To drive utilization and completion, Pep Boys mandates compliance with the PARTS curriculum and management curriculum. First line managers’ bonuses are tied directly to compliance. If 95 percent of their employees have not completed training within the allocated time, they lose part of their management bonus. One of the critical tools that Pep Boys has developed to assist in this process is its training analytics system. This analytics and measurement solution gives managers the ability to see in a few clicks who has not completed training and who is behind.
All training completion information is captured in the LMS and then transferred into a training analytics solution built using Hyperion Analyzer (a business intelligence tool), making it very easy to identify the information managers want to view. Once a user identifies the reports needed, he can drill up and drill down to see aggregate utilization and completion data for the group he is interested in.

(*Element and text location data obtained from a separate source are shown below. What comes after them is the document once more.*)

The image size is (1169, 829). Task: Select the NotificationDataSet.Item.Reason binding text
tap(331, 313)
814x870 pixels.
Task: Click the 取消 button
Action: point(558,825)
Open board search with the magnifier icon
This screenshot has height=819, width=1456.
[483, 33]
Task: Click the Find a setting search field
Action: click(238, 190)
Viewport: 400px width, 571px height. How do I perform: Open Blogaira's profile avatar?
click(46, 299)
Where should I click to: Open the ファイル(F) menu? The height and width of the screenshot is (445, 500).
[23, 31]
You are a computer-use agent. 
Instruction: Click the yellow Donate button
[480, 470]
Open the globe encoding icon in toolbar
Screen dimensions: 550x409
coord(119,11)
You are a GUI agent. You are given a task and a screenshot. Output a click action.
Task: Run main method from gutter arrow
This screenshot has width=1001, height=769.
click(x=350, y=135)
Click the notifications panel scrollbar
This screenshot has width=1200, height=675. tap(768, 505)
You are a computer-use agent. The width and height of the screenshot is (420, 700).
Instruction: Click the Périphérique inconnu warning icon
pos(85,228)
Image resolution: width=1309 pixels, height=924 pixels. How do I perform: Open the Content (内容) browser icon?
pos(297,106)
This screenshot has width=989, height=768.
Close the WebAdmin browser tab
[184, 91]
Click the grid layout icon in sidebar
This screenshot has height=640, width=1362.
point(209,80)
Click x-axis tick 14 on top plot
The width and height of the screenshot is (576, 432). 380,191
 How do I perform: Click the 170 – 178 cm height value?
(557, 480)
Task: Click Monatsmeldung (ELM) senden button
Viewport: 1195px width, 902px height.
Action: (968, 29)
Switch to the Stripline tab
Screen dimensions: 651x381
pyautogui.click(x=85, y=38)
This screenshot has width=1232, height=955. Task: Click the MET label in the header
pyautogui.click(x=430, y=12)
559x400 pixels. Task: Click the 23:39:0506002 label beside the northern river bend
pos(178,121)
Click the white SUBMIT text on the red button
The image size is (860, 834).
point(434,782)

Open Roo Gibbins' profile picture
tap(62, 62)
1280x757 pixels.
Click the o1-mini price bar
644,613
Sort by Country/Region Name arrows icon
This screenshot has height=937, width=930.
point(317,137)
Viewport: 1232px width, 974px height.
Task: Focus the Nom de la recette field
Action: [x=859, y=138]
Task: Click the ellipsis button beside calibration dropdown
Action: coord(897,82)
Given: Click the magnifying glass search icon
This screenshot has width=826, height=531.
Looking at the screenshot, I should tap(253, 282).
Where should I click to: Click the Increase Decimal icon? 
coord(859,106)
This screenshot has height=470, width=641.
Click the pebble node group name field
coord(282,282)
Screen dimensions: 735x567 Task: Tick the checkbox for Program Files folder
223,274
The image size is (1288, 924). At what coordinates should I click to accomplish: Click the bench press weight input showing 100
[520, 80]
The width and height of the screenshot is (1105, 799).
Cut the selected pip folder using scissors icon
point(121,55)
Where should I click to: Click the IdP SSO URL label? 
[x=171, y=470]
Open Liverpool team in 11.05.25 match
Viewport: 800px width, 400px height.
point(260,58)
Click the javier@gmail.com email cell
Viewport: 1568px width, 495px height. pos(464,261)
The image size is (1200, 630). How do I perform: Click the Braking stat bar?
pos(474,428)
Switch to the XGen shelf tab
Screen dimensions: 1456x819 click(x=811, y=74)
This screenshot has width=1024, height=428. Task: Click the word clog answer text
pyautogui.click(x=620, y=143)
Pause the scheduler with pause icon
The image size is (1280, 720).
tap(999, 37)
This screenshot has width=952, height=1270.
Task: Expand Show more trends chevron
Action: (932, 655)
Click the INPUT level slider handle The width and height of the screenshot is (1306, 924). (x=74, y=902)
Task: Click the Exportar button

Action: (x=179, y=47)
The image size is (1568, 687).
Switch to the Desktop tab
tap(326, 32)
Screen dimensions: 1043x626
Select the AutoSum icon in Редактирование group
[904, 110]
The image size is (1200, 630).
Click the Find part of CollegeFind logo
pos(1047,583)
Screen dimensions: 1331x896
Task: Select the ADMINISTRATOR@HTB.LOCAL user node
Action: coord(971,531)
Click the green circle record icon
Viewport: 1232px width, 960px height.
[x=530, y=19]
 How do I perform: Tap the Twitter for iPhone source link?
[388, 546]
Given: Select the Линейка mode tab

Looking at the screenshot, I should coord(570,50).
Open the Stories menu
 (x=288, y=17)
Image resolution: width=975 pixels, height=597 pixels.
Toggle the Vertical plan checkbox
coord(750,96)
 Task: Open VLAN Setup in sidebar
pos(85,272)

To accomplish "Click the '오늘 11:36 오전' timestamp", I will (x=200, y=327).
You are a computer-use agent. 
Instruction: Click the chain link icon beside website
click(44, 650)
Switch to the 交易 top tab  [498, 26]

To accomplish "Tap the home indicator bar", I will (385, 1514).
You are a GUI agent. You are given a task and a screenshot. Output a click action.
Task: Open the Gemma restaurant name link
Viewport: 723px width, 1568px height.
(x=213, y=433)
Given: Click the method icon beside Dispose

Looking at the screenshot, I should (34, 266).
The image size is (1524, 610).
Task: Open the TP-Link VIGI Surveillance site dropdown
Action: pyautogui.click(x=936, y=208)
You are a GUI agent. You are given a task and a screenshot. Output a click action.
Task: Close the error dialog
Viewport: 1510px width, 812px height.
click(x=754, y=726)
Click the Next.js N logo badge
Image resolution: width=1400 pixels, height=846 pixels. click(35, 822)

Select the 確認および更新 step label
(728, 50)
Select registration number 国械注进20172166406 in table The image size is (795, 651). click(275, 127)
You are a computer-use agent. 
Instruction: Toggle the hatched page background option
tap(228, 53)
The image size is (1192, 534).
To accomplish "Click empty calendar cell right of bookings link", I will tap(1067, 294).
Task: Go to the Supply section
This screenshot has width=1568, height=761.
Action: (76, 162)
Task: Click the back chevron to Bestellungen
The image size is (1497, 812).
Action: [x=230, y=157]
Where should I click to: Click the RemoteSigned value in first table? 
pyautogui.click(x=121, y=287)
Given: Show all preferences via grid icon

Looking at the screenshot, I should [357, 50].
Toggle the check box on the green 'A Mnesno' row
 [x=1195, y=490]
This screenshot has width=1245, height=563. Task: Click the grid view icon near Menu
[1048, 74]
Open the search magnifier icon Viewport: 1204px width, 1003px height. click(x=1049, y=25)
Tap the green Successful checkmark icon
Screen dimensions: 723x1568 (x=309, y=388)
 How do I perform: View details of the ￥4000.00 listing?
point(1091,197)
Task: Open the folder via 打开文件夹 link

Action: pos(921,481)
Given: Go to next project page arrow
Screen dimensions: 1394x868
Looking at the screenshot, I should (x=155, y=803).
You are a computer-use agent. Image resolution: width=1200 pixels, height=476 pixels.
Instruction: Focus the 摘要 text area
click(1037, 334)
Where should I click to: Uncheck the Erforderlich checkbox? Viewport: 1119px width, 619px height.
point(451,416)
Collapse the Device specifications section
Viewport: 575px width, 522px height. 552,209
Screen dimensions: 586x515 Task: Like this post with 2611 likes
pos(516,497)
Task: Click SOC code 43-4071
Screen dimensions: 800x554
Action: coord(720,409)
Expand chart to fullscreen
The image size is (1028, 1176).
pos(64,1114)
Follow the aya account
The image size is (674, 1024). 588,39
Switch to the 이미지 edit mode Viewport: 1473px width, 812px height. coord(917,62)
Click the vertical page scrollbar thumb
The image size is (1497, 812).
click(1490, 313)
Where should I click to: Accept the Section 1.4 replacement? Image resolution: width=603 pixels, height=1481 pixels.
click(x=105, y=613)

The system enables any manager to view all direct reports in their organization. A regional manager can view all employees within the stores in her geography. A line manager can view all the sales associates in his team. As a result of this dynamic reporting system, Pep Boys can quickly track completion and drive completion responsibility down to the first line manager. In the retail environment, where managers are busy and people are broadly distributed, this is a critical feature. Granular measurement and an easy-to-use interface is the only way to drive completion down to the individual manager level.
In Pep Boys’ case the investment in e-learning has paid off handsomely. Learning Central was launched in May 2002. During 2001, prior to the e-learning program and online certifications, Pep Boys’ attention to recruitment and retention improved the retention rate by approximately 1 percent over the year before. After the e-learning rollout and strong focus on skills and training, retention rates in 2002 improved 3.4 percent. In addition, records show that in the first year after the new system was launched, 46 percent of new hires completed their online orientation within the first 90 days. And survey results show that 78 percent of those interviewed stated that Pep Boys training “prepared me well for my job.”
“We have found that if you focus on instructional design and take a low-cost approach, you can develop a powerful curriculum at a very modest cost,” said Liviu Dedes, director of corporate training. “Our partnership with DScape and a fantastic internal team has given us an industry-leading solution that has become core to our focus on sales execution and customer satisfaction.”